Deux produits primés, une même philosophie : redonner à la table ses lettres de noblesse méditerranéenne.

Il y a des saveurs qui ne trompent pas. Celles qui, dès la première gorgée ou la première bouchée, transportent immédiatement ailleurs — sous les oliviers, dans la chaleur sèche d’un après-midi provençal, entre garrigue et cigales. C’est exactement ce que proposent deux produits d’exception qui font aujourd’hui parler d’eux bien au-delà des frontières de la région : une huile d’olive aux herbes de Provence et des olives vertes picholine au thym, toutes deux récompensées pour leur qualité remarquable.
L’or vert de Provence
L’huile d’olive n’est pas un condiment comme les autres. En Méditerranée, elle est un art de vivre, transmis de génération en génération avec la même rigueur que l’on accorde à un grand vin. Celle-ci ne fait pas exception.
Élaborée à partir d’olives soigneusement sélectionnées et mariée aux herbes emblématiques de la région — thym, romarin, sarriette, origan — elle déploie un profil aromatique d’une rare complexité. En bouche, les notes herbacées viennent enrober le fruité naturel de l’olive sans jamais l’écraser : un équilibre fin, presque délicat, qui trahit un véritable savoir-faire.
Côté usage, sa polyvalence en fait un incontournable des cuisines exigeantes. En filet sur une salade de tomates ancienne, elle rehausse sans dominer. Sur des légumes grillés ou un poisson en papillote, elle apporte ce surcroît de caractère que les herbes du maquis ont mis des décennies à cultiver. Même une simple tranche de pain de campagne s’en trouve transfigurée. C’est ce que les cuisiniers appellent un produit « structurant » : il ne s’efface pas dans un plat, il le signe.
La picholine, olive de caractère
Moins connue du grand public que ses cousines noires, la picholine est pourtant l’une des variétés les plus estimées des connaisseurs.
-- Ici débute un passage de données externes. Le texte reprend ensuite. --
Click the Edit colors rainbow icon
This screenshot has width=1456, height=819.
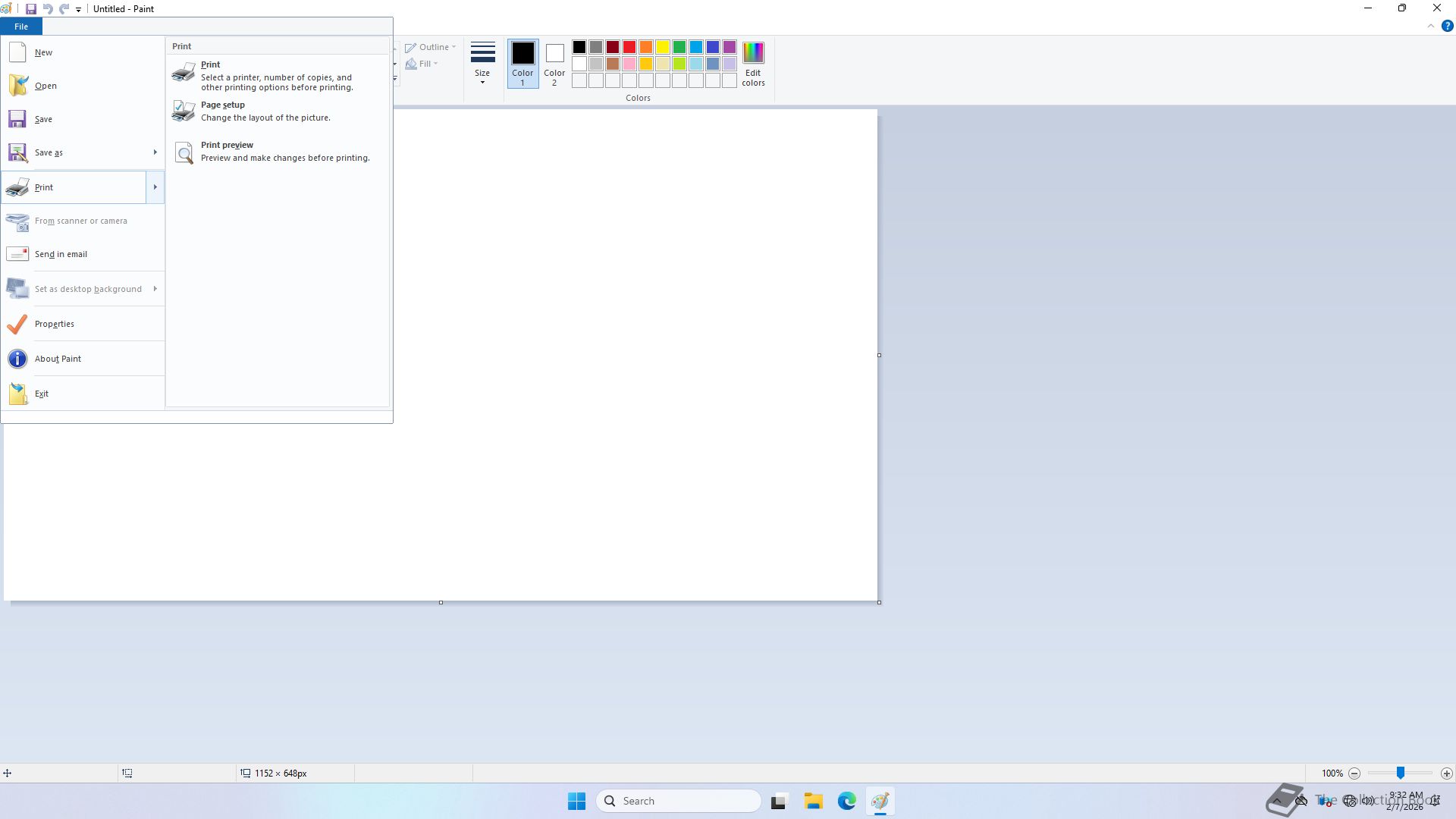point(752,54)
Longue, charnue, à la saveur légèrement acidulée et à la texture ferme, elle possède une identité gustative propre, difficile à confondre avec n’importe quelle autre olive du marché.
Marinée au thym dans cette version, elle révèle une nouvelle dimension aromatique. L’herbe, puissante et résineuse, vient dialoguer avec l’amertume douce de l’olive et lui offre une profondeur supplémentaire. Le résultat est une olive d’apéritif qui se suffit à elle-même : pas besoin de l’entourer d’une table chargée pour qu’elle impressionne. Un verre de rosé, quelques amis, et ces picholine font l’essentiel du travail.
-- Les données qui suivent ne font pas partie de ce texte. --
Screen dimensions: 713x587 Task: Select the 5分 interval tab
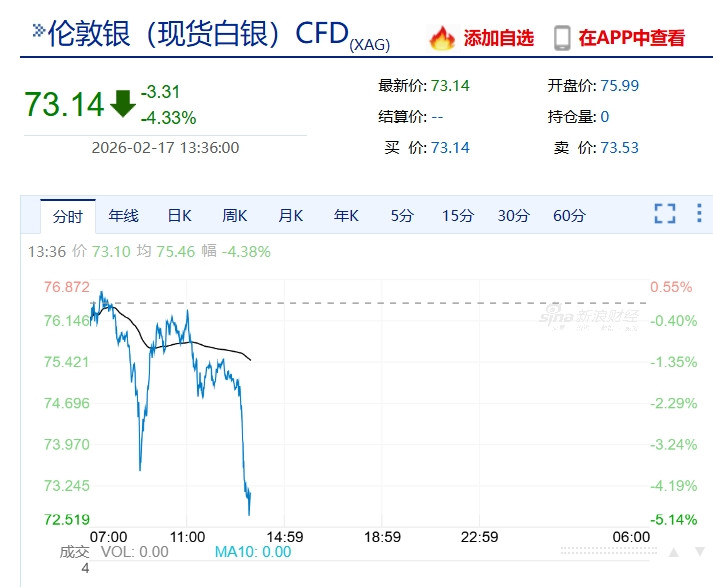[401, 216]
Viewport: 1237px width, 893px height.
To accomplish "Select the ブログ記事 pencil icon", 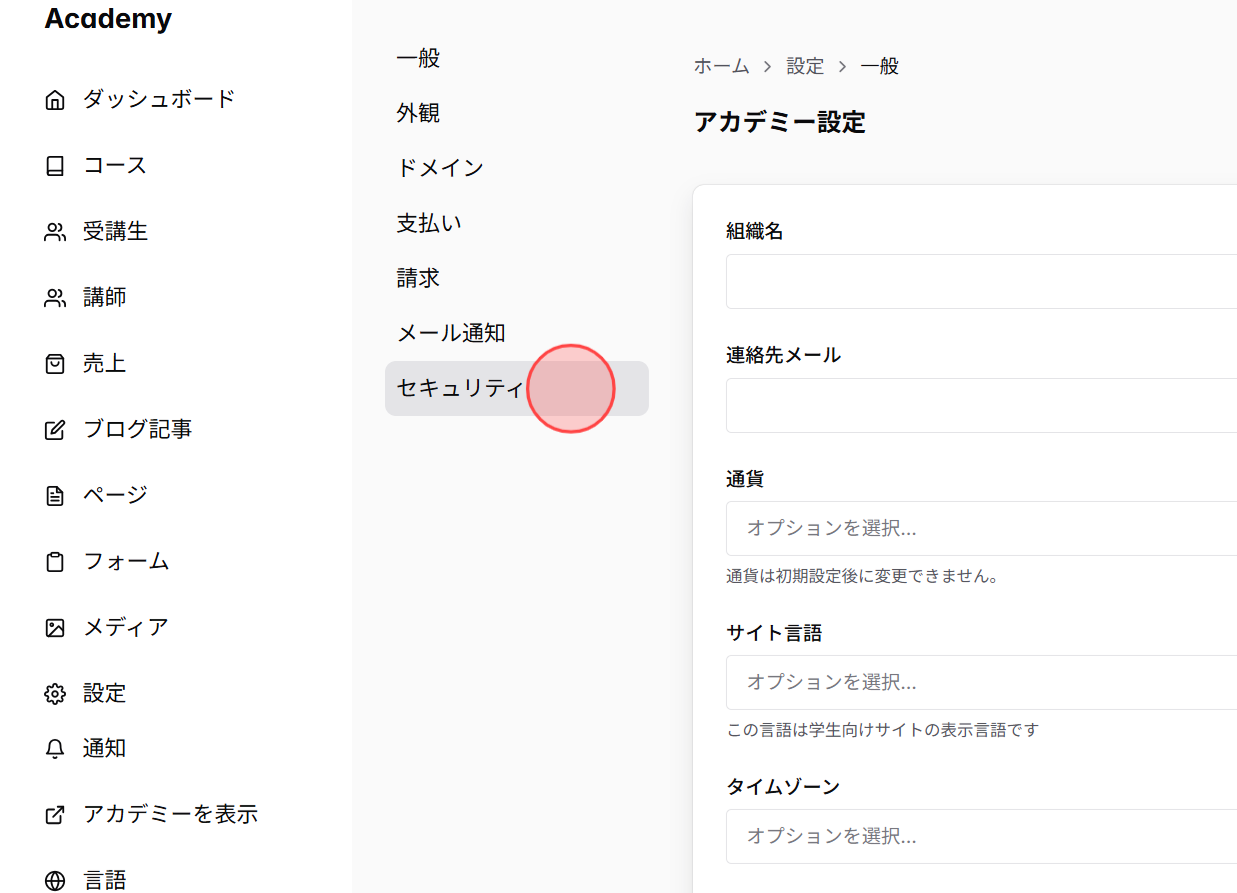I will (x=55, y=428).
La qualité, pas un argument : une exigence
Ce qui distingue ces deux produits dans un marché souvent saturé de références interchangeables, c’est leur reconnaissance officielle. Tous deux ont été primés pour leur qualité exceptionnelle, une distinction qui ne s’obtient pas par hasard. Elle traduit une rigueur constante, de la récolte jusqu’au conditionnement, et une volonté de ne jamais sacrifier l’authenticité sur l’autel de la production à grande échelle.
Dans un contexte où les consommateurs cherchent de plus en plus à connaître l’origine de ce qu’ils mangent, à renouer avec des saveurs vraies et des filières transparentes, ce type de démarche résonne. Manger une olive picholine au thym ou arroser un plat d’une huile aux herbes de Provence, ce n’est pas simplement se nourrir : c’est choisir un territoire, une histoire, une façon de faire.
Invitation au voyage
La Provence a ceci de particulier qu’elle n’a pas besoin d’être expliquée pour être ressentie. Ses parfums parlent d’eux-mêmes. Ces deux produits en sont une belle illustration : ils ne cherchent pas à imiter le terroir, ils en sont l’expression directe.
Que vous soyez en train de composer un plateau d’apéritif pour des invités, de préparer un tajine d’été ou simplement de chercher à élever votre cuisine du quotidien, l’huile d’olive aux herbes de Provence et les olives picholine au thym méritent une place de choix dans votre cuisine.
La Provence n’est pas toujours à portée de TGV. Mais elle peut, au moins, être à portée de main.